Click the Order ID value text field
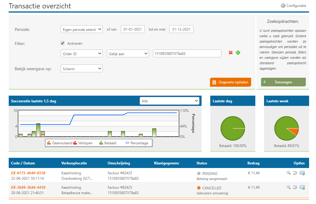The width and height of the screenshot is (316, 204). coord(187,54)
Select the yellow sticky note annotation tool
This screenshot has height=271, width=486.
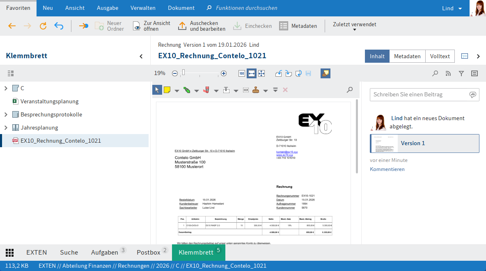coord(167,90)
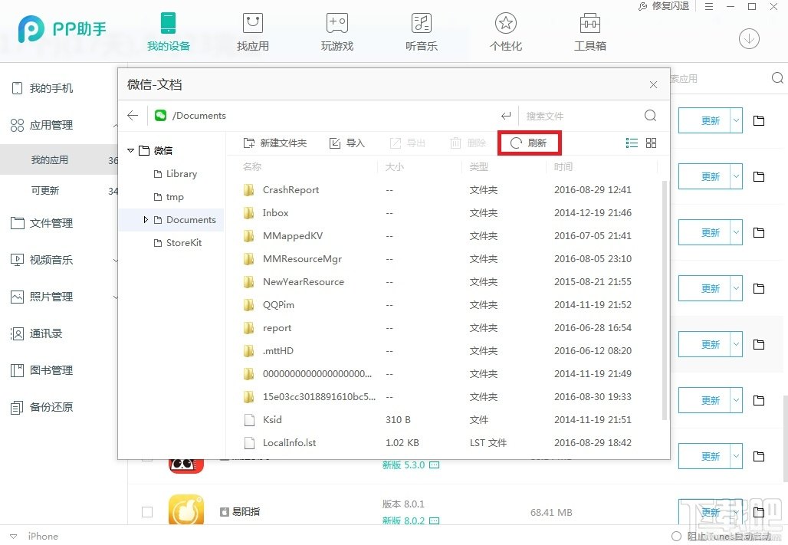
================
EXERCISE
Apart from the images, please copy every line of the data exactly as written.

THE ANSWER
Click the Order ID value text field
The width and height of the screenshot is (316, 204). coord(187,54)
Select the yellow sticky note annotation tool
This screenshot has height=271, width=486.
coord(167,90)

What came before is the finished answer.